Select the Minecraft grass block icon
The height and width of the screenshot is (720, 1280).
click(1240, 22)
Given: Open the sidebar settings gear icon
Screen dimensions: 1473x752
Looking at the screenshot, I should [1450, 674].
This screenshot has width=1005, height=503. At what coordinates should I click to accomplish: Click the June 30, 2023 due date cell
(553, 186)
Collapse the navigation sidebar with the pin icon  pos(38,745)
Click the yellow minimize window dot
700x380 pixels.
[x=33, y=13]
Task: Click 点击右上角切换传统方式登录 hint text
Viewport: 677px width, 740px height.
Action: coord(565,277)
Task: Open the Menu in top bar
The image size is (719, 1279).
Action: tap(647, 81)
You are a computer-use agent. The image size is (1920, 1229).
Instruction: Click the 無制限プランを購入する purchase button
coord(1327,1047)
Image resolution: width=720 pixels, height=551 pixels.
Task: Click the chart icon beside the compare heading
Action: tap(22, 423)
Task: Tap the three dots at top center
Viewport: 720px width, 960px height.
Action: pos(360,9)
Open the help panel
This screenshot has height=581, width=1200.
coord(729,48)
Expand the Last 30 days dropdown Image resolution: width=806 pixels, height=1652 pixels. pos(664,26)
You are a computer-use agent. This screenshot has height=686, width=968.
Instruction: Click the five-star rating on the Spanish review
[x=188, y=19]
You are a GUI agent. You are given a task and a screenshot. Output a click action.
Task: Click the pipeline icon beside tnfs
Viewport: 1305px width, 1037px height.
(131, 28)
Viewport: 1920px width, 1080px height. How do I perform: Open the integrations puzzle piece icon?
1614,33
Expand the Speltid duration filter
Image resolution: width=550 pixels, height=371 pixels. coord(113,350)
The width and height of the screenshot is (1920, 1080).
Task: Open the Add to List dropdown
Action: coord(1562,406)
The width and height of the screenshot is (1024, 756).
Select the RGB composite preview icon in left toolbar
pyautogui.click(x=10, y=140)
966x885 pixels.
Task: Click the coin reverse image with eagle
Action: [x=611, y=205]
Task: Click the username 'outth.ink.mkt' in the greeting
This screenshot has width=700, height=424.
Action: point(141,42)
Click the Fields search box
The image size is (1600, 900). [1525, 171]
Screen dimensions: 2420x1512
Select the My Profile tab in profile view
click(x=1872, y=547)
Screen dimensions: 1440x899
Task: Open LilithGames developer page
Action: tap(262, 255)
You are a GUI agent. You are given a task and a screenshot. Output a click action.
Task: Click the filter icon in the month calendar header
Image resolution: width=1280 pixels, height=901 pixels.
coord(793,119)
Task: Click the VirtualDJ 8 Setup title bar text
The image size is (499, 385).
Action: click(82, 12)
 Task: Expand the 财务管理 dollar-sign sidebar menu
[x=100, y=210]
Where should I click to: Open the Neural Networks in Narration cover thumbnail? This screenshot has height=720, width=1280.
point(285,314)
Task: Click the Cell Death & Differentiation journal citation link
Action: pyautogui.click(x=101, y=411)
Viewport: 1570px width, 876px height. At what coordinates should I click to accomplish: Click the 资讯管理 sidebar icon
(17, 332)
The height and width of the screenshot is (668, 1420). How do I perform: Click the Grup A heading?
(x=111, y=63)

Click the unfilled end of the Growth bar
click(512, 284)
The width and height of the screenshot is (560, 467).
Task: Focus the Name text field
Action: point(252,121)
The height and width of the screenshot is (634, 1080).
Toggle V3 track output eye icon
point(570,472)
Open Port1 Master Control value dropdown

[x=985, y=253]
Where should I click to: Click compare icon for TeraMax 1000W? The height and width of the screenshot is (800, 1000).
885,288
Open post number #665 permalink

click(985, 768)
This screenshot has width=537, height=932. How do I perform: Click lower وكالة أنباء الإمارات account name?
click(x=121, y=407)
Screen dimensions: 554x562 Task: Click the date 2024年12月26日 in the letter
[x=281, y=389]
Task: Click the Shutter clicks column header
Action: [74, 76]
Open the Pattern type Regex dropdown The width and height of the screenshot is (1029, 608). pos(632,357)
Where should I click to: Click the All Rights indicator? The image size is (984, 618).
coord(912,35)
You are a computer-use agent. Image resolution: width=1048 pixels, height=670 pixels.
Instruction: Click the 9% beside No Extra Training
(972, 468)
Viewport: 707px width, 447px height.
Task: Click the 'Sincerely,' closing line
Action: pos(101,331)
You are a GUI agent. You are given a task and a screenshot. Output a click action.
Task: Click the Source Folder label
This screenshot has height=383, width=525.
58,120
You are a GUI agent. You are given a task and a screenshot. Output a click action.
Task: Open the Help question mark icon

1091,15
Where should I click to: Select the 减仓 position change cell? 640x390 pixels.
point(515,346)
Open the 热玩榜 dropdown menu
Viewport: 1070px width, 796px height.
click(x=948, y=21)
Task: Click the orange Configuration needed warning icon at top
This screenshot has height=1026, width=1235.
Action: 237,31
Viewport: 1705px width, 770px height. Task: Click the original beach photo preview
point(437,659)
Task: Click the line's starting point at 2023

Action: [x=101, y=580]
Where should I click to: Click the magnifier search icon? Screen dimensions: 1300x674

⁂

▶ **GOAL OF THE EXERCISE**: All that is needed is the material, repeated exactly.

▶ **SOLVED EXERCISE**:
Select the Minecraft grass block icon
The height and width of the screenshot is (720, 1280).
click(1240, 22)
Given: Open the sidebar settings gear icon
Screen dimensions: 1473x752
Looking at the screenshot, I should [1450, 674].
This screenshot has width=1005, height=503. At what coordinates should I click to accomplish: Click the June 30, 2023 due date cell
(553, 186)
Collapse the navigation sidebar with the pin icon  pos(38,745)
Click the yellow minimize window dot
700x380 pixels.
[x=33, y=13]
Task: Click 点击右上角切换传统方式登录 hint text
Viewport: 677px width, 740px height.
Action: coord(565,277)
Task: Open the Menu in top bar
The image size is (719, 1279).
Action: tap(647, 81)
You are a computer-use agent. The image size is (1920, 1229).
Instruction: Click the 無制限プランを購入する purchase button
coord(1327,1047)
Image resolution: width=720 pixels, height=551 pixels.
Task: Click the chart icon beside the compare heading
Action: tap(22, 423)
Task: Tap the three dots at top center
Viewport: 720px width, 960px height.
Action: pos(360,9)
Open the help panel
This screenshot has height=581, width=1200.
coord(729,48)
Expand the Last 30 days dropdown Image resolution: width=806 pixels, height=1652 pixels. pos(664,26)
You are a computer-use agent. This screenshot has height=686, width=968.
Instruction: Click the five-star rating on the Spanish review
[x=188, y=19]
You are a GUI agent. You are given a task and a screenshot. Output a click action.
Task: Click the pipeline icon beside tnfs
Viewport: 1305px width, 1037px height.
(131, 28)
Viewport: 1920px width, 1080px height. How do I perform: Open the integrations puzzle piece icon?
1614,33
Expand the Speltid duration filter
Image resolution: width=550 pixels, height=371 pixels. coord(113,350)
The width and height of the screenshot is (1920, 1080).
Task: Open the Add to List dropdown
Action: coord(1562,406)
The width and height of the screenshot is (1024, 756).
Select the RGB composite preview icon in left toolbar
pyautogui.click(x=10, y=140)
966x885 pixels.
Task: Click the coin reverse image with eagle
Action: [x=611, y=205]
Task: Click the username 'outth.ink.mkt' in the greeting
This screenshot has width=700, height=424.
Action: point(141,42)
Click the Fields search box
The image size is (1600, 900). [1525, 171]
Screen dimensions: 2420x1512
Select the My Profile tab in profile view
click(x=1872, y=547)
Screen dimensions: 1440x899
Task: Open LilithGames developer page
Action: tap(262, 255)
You are a GUI agent. You are given a task and a screenshot. Output a click action.
Task: Click the filter icon in the month calendar header
Image resolution: width=1280 pixels, height=901 pixels.
coord(793,119)
Task: Click the VirtualDJ 8 Setup title bar text
The image size is (499, 385).
Action: click(82, 12)
 Task: Expand the 财务管理 dollar-sign sidebar menu
[x=100, y=210]
Where should I click to: Open the Neural Networks in Narration cover thumbnail? This screenshot has height=720, width=1280.
point(285,314)
Task: Click the Cell Death & Differentiation journal citation link
Action: pyautogui.click(x=101, y=411)
Viewport: 1570px width, 876px height. At what coordinates should I click to accomplish: Click the 资讯管理 sidebar icon
(17, 332)
The height and width of the screenshot is (668, 1420). How do I perform: Click the Grup A heading?
(x=111, y=63)

Click the unfilled end of the Growth bar
click(512, 284)
The width and height of the screenshot is (560, 467).
Task: Focus the Name text field
Action: point(252,121)
The height and width of the screenshot is (634, 1080).
Toggle V3 track output eye icon
point(570,472)
Open Port1 Master Control value dropdown

[x=985, y=253]
Where should I click to: Click compare icon for TeraMax 1000W? The height and width of the screenshot is (800, 1000).
885,288
Open post number #665 permalink

click(985, 768)
This screenshot has width=537, height=932. How do I perform: Click lower وكالة أنباء الإمارات account name?
click(x=121, y=407)
Screen dimensions: 554x562 Task: Click the date 2024年12月26日 in the letter
[x=281, y=389]
Task: Click the Shutter clicks column header
Action: [74, 76]
Open the Pattern type Regex dropdown The width and height of the screenshot is (1029, 608). pos(632,357)
Where should I click to: Click the All Rights indicator? The image size is (984, 618).
coord(912,35)
You are a computer-use agent. Image resolution: width=1048 pixels, height=670 pixels.
Instruction: Click the 9% beside No Extra Training
(972, 468)
Viewport: 707px width, 447px height.
Task: Click the 'Sincerely,' closing line
Action: pos(101,331)
You are a GUI agent. You are given a task and a screenshot. Output a click action.
Task: Click the Source Folder label
This screenshot has height=383, width=525.
58,120
You are a GUI agent. You are given a task and a screenshot. Output a click action.
Task: Open the Help question mark icon

1091,15
Where should I click to: Select the 减仓 position change cell? 640x390 pixels.
point(515,346)
Open the 热玩榜 dropdown menu
Viewport: 1070px width, 796px height.
click(x=948, y=21)
Task: Click the orange Configuration needed warning icon at top
This screenshot has height=1026, width=1235.
Action: 237,31
Viewport: 1705px width, 770px height. Task: Click the original beach photo preview
point(437,659)
Task: Click the line's starting point at 2023

Action: [x=101, y=580]
Where should I click to: Click the magnifier search icon? Screen dimensions: 1300x674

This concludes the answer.